La garde à vue de l’ancien Premier Hadjibou Soumaré (premier degré sur l’escalier conduisant vers le mandat de dépôt) est un fâcheux événement sans précédent (ou presque) dans l’Histoire politique du Sénégal indépendant. Il faut remonter jusqu’aux deux premières années de l’indépendance, en décembre 1962, pour dépoussiérer la mise aux arrêts de l’ex-Président du Conseil, Mamadou Dia, et de ses fidèles amis.
La comparaison, au demeurant, s’amorce et se fige aussitôt. Car le Premier ministre d’alors était en exercice. Ce qui planta d’emblée un décor de duel ou d’épreuve de force au sommet de l’État entre le chef du gouvernement Mamadou Dia qui gouvernait pleinement ; et le Président de la république Léopold Sédar Senghor qui, lui, humait quotidiennement le parfum des chrysanthèmes.
Quarante deux ans plus tard, en 2004, le Premier ministre Idrissa Seck est débarqué et arrêté pour des motifs officiellement liés à l’exécution des chantiers de Thiès. Une affaire qui entre réellement ou fictivement dans la rubrique des malversations et autres faits de détournement ou de corruption. À mille lieues de ce qui fut reproché à Mamadou Dia et de ce qui motive présentement la garde à vue de Hadjibou Soumaré.
Aujourd’hui, c’est un ancien Premier ministre devenu acteur politique dans les rangs de l’Opposition qui balance une salve de questions.
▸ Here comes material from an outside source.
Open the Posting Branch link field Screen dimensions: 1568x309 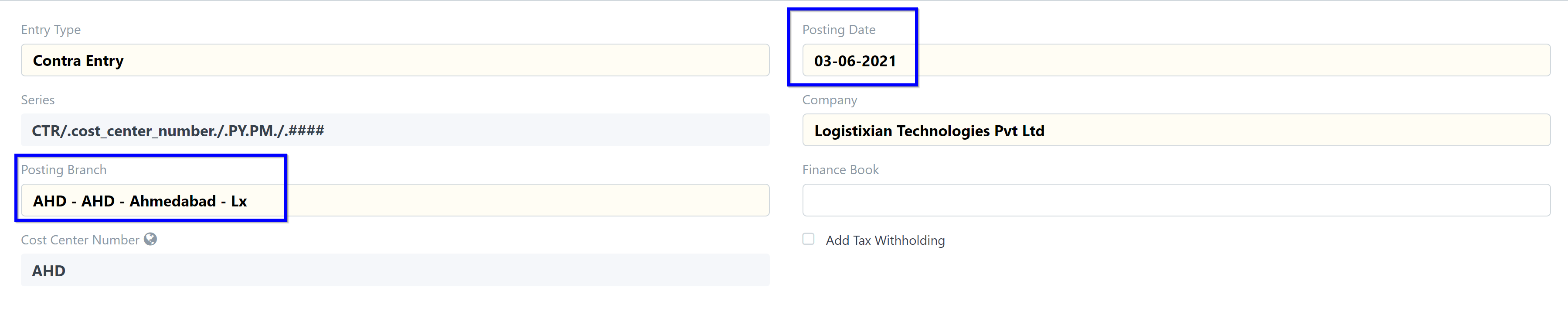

Les interrogations étant le cœur du réacteur pour emprunter le vocabulaire de l’aéronautique, s’impose alors la nécessité de poser justement un regard appuyé sur le cœur… grammatical du réacteur.
En grammaire élémentaire, une question est une phrase qui se termine par un point d’interrogation. Ni point final ni point d’exclamation aux extrémités des phrases alignées dans la lettre ouverte de Hadjibou Soumaré ! Pas de traces d’affirmations ; point de bribes d’accusations !
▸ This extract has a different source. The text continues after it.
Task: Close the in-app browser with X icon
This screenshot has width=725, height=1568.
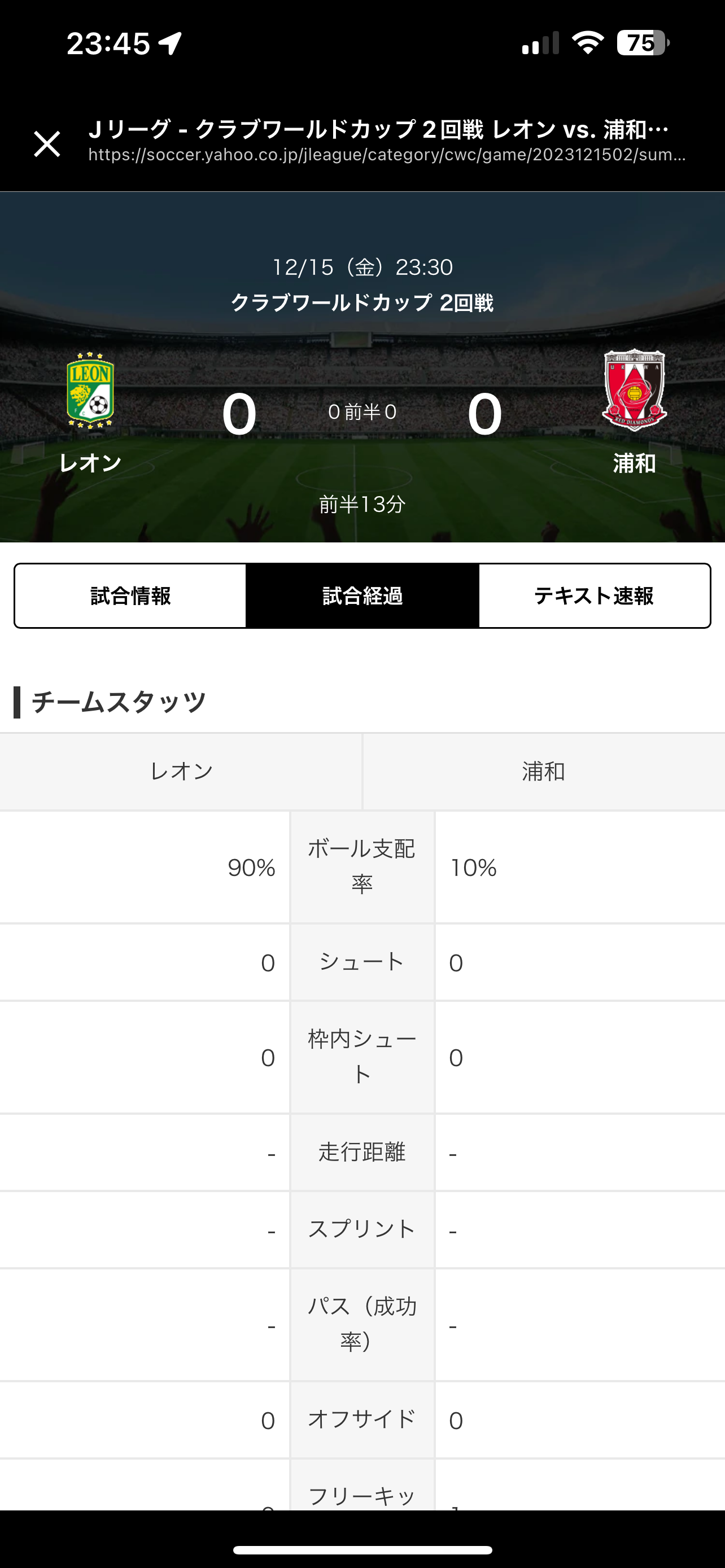Action: pyautogui.click(x=47, y=144)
Bien entendu, ces questions adressées au chef de l’État véhiculent habilement, subtilement et astucieusement des insinuations.
À ce titre, elles peuvent brouiller et bousiller l’image de la première institution du pays, en l’occurrence Macky Sall. Avec d’autant plus de ravages qu’un ancien Ministre du Budget du Sénégal, longtemps aux commandes de l’UEMOA, possède forcément une voix autorisée sur les mouvements de fonds. Vu l’épaisseur professionnelle du personnage, on soupçonne, à tort ou à raison, qu’il a des sources intérieures ou extérieures très fiables.
Toutefois, l’affrontement dans l’arène politique, sous tous les cieux démocratiques, ne se fait pas à coup de cadeaux mais à coup de…coups bas. À ce propos, on peut dire que l’Histoire bégaie. Sous l’ère Wade, Moustapha Niasse avait parlé des six milliards de la SONACOS dilapidés par le PDS dans une campagne électorale. Bien que très furieux, le Président Abdoulaye Wade fit quand même demi-tour dans sa volonté d’expédier son ancien Premier ministre et colistier de mars 2000 en prison.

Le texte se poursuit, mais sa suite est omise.